DATA FOR ANALYSIS ->
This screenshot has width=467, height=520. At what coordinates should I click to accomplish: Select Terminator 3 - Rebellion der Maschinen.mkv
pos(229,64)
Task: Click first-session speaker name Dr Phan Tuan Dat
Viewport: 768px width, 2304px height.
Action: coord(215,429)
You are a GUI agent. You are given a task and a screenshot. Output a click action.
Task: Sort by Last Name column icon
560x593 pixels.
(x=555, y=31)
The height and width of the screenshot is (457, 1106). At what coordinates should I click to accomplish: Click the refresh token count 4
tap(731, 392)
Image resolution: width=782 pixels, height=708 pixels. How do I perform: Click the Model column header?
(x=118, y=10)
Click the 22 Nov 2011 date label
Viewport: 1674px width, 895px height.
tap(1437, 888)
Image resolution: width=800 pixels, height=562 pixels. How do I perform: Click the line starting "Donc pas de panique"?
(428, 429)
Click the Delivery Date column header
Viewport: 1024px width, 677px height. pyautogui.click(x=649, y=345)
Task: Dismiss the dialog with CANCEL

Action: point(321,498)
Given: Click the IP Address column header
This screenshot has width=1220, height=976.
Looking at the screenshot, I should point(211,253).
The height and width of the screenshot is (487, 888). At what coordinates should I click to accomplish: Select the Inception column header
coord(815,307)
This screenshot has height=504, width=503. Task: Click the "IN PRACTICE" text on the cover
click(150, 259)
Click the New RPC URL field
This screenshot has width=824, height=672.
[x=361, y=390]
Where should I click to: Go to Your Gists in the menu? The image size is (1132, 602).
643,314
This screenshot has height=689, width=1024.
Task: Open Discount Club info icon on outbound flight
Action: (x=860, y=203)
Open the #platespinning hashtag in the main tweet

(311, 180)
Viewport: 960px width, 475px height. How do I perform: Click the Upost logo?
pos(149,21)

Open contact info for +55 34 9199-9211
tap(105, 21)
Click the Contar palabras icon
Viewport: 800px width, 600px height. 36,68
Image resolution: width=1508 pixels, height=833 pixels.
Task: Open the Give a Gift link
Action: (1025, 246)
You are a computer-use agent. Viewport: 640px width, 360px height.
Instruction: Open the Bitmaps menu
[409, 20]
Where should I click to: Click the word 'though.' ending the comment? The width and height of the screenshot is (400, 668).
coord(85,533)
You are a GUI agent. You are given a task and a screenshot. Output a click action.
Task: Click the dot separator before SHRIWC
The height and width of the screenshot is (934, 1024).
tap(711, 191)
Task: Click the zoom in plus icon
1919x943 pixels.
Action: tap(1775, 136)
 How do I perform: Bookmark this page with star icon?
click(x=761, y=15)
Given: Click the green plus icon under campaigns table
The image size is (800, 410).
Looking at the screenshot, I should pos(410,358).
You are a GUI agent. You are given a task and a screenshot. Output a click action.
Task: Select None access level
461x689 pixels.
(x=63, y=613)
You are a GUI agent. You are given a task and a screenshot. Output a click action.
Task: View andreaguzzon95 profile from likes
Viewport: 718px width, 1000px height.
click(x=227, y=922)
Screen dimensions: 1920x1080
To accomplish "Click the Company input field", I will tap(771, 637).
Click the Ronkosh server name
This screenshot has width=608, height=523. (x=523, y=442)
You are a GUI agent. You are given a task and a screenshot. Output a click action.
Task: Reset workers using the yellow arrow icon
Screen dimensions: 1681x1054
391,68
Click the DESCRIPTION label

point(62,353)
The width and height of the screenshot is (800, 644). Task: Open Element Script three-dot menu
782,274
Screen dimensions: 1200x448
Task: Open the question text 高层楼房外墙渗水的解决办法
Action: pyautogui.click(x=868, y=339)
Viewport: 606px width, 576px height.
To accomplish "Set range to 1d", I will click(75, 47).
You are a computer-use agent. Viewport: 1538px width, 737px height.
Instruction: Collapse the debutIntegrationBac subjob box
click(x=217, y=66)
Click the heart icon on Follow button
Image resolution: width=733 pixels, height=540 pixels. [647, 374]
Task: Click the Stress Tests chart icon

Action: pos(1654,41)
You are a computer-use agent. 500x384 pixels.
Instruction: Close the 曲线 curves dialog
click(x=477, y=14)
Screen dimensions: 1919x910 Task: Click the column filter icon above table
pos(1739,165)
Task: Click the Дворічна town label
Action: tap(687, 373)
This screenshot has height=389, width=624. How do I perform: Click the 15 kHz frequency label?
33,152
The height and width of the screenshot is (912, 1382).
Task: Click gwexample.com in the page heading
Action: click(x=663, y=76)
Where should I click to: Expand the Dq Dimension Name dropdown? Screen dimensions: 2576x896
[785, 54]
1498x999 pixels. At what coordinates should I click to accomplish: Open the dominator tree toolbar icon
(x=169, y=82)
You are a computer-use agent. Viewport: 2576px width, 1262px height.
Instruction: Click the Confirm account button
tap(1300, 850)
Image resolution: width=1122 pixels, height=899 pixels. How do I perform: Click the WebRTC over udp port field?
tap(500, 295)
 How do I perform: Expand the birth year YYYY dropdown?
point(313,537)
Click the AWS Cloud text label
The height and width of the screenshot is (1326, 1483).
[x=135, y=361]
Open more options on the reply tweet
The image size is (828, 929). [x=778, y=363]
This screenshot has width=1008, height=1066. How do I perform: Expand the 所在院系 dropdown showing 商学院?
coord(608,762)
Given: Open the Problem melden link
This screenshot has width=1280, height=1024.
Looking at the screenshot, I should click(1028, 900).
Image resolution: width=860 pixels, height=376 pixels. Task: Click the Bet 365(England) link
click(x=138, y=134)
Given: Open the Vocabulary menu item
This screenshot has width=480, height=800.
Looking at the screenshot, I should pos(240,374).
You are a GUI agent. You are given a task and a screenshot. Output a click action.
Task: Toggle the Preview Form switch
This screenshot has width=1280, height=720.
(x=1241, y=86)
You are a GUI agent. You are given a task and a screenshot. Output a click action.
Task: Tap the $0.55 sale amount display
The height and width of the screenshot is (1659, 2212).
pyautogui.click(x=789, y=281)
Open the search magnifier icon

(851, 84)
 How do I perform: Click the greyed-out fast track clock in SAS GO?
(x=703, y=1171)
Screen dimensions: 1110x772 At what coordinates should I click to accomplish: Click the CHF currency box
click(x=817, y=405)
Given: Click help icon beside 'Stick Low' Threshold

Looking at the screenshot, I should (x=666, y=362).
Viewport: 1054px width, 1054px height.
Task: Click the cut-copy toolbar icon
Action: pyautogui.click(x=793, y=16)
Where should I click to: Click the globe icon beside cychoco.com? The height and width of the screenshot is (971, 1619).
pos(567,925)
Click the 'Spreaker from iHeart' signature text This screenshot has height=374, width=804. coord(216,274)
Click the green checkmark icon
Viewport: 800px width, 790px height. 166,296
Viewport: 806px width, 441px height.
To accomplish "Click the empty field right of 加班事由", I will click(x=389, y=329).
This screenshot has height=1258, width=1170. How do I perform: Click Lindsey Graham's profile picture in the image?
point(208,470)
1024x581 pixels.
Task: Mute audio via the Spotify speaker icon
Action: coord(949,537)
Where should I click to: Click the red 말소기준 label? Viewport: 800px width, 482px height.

WORK TO COMPLETE ->
Transcribe all the entries exactly, as they stand.

EXPECTED ANSWER ->
This screenshot has width=467, height=520. At what coordinates should I click to accomplish: Select Terminator 3 - Rebellion der Maschinen.mkv
pos(229,64)
Task: Click first-session speaker name Dr Phan Tuan Dat
Viewport: 768px width, 2304px height.
Action: coord(215,429)
You are a GUI agent. You are given a task and a screenshot. Output a click action.
Task: Sort by Last Name column icon
560x593 pixels.
(x=555, y=31)
The height and width of the screenshot is (457, 1106). At what coordinates should I click to accomplish: Click the refresh token count 4
tap(731, 392)
Image resolution: width=782 pixels, height=708 pixels. How do I perform: Click the Model column header?
(x=118, y=10)
Click the 22 Nov 2011 date label
Viewport: 1674px width, 895px height.
tap(1437, 888)
Image resolution: width=800 pixels, height=562 pixels. How do I perform: Click the line starting "Donc pas de panique"?
(428, 429)
Click the Delivery Date column header
Viewport: 1024px width, 677px height. pyautogui.click(x=649, y=345)
Task: Dismiss the dialog with CANCEL

Action: point(321,498)
Given: Click the IP Address column header
This screenshot has width=1220, height=976.
Looking at the screenshot, I should point(211,253).
The height and width of the screenshot is (487, 888). At what coordinates should I click to accomplish: Select the Inception column header
coord(815,307)
This screenshot has height=504, width=503. Task: Click the "IN PRACTICE" text on the cover
click(150, 259)
Click the New RPC URL field
This screenshot has width=824, height=672.
[x=361, y=390]
Where should I click to: Go to Your Gists in the menu? The image size is (1132, 602).
643,314
This screenshot has height=689, width=1024.
Task: Open Discount Club info icon on outbound flight
Action: (x=860, y=203)
Open the #platespinning hashtag in the main tweet

(311, 180)
Viewport: 960px width, 475px height. How do I perform: Click the Upost logo?
pos(149,21)

Open contact info for +55 34 9199-9211
tap(105, 21)
Click the Contar palabras icon
Viewport: 800px width, 600px height. 36,68
Image resolution: width=1508 pixels, height=833 pixels.
Task: Open the Give a Gift link
Action: (1025, 246)
You are a computer-use agent. Viewport: 640px width, 360px height.
Instruction: Open the Bitmaps menu
[409, 20]
Where should I click to: Click the word 'though.' ending the comment? The width and height of the screenshot is (400, 668).
coord(85,533)
You are a GUI agent. You are given a task and a screenshot. Output a click action.
Task: Click the dot separator before SHRIWC
The height and width of the screenshot is (934, 1024).
tap(711, 191)
Task: Click the zoom in plus icon
1919x943 pixels.
Action: tap(1775, 136)
 How do I perform: Bookmark this page with star icon?
click(x=761, y=15)
Given: Click the green plus icon under campaigns table
The image size is (800, 410).
Looking at the screenshot, I should pos(410,358).
You are a GUI agent. You are given a task and a screenshot. Output a click action.
Task: Select None access level
461x689 pixels.
(x=63, y=613)
You are a GUI agent. You are given a task and a screenshot. Output a click action.
Task: View andreaguzzon95 profile from likes
Viewport: 718px width, 1000px height.
click(x=227, y=922)
Screen dimensions: 1920x1080
To accomplish "Click the Company input field", I will tap(771, 637).
Click the Ronkosh server name
This screenshot has width=608, height=523. (x=523, y=442)
You are a GUI agent. You are given a task and a screenshot. Output a click action.
Task: Reset workers using the yellow arrow icon
Screen dimensions: 1681x1054
391,68
Click the DESCRIPTION label

point(62,353)
The width and height of the screenshot is (800, 644). Task: Open Element Script three-dot menu
782,274
Screen dimensions: 1200x448
Task: Open the question text 高层楼房外墙渗水的解决办法
Action: pyautogui.click(x=868, y=339)
Viewport: 606px width, 576px height.
To accomplish "Set range to 1d", I will click(75, 47).
You are a computer-use agent. Viewport: 1538px width, 737px height.
Instruction: Collapse the debutIntegrationBac subjob box
click(x=217, y=66)
Click the heart icon on Follow button
Image resolution: width=733 pixels, height=540 pixels. [647, 374]
Task: Click the Stress Tests chart icon

Action: pos(1654,41)
You are a computer-use agent. 500x384 pixels.
Instruction: Close the 曲线 curves dialog
click(x=477, y=14)
Screen dimensions: 1919x910 Task: Click the column filter icon above table
pos(1739,165)
Task: Click the Дворічна town label
Action: tap(687, 373)
This screenshot has height=389, width=624. How do I perform: Click the 15 kHz frequency label?
33,152
The height and width of the screenshot is (912, 1382).
Task: Click gwexample.com in the page heading
Action: click(x=663, y=76)
Where should I click to: Expand the Dq Dimension Name dropdown? Screen dimensions: 2576x896
[785, 54]
1498x999 pixels. At what coordinates should I click to accomplish: Open the dominator tree toolbar icon
(x=169, y=82)
You are a computer-use agent. Viewport: 2576px width, 1262px height.
Instruction: Click the Confirm account button
tap(1300, 850)
Image resolution: width=1122 pixels, height=899 pixels. How do I perform: Click the WebRTC over udp port field?
tap(500, 295)
 How do I perform: Expand the birth year YYYY dropdown?
point(313,537)
Click the AWS Cloud text label
The height and width of the screenshot is (1326, 1483).
[x=135, y=361]
Open more options on the reply tweet
The image size is (828, 929). [x=778, y=363]
This screenshot has width=1008, height=1066. How do I perform: Expand the 所在院系 dropdown showing 商学院?
coord(608,762)
Given: Open the Problem melden link
This screenshot has width=1280, height=1024.
Looking at the screenshot, I should click(1028, 900).
Image resolution: width=860 pixels, height=376 pixels. Task: Click the Bet 365(England) link
click(x=138, y=134)
Given: Open the Vocabulary menu item
This screenshot has width=480, height=800.
Looking at the screenshot, I should pos(240,374).
You are a GUI agent. You are given a task and a screenshot. Output a click action.
Task: Toggle the Preview Form switch
This screenshot has width=1280, height=720.
(x=1241, y=86)
You are a GUI agent. You are given a task and a screenshot. Output a click action.
Task: Tap the $0.55 sale amount display
The height and width of the screenshot is (1659, 2212).
pyautogui.click(x=789, y=281)
Open the search magnifier icon

(851, 84)
 How do I perform: Click the greyed-out fast track clock in SAS GO?
(x=703, y=1171)
Screen dimensions: 1110x772 At what coordinates should I click to accomplish: Click the CHF currency box
click(x=817, y=405)
Given: Click help icon beside 'Stick Low' Threshold

Looking at the screenshot, I should (x=666, y=362).
Viewport: 1054px width, 1054px height.
Task: Click the cut-copy toolbar icon
Action: pyautogui.click(x=793, y=16)
Where should I click to: Click the globe icon beside cychoco.com? The height and width of the screenshot is (971, 1619).
pos(567,925)
Click the 'Spreaker from iHeart' signature text This screenshot has height=374, width=804. coord(216,274)
Click the green checkmark icon
Viewport: 800px width, 790px height. 166,296
Viewport: 806px width, 441px height.
To accomplish "Click the empty field right of 加班事由", I will click(x=389, y=329).
This screenshot has height=1258, width=1170. How do I perform: Click Lindsey Graham's profile picture in the image?
point(208,470)
1024x581 pixels.
Task: Mute audio via the Spotify speaker icon
Action: coord(949,537)
Where should I click to: Click the red 말소기준 label? Viewport: 800px width, 482px height.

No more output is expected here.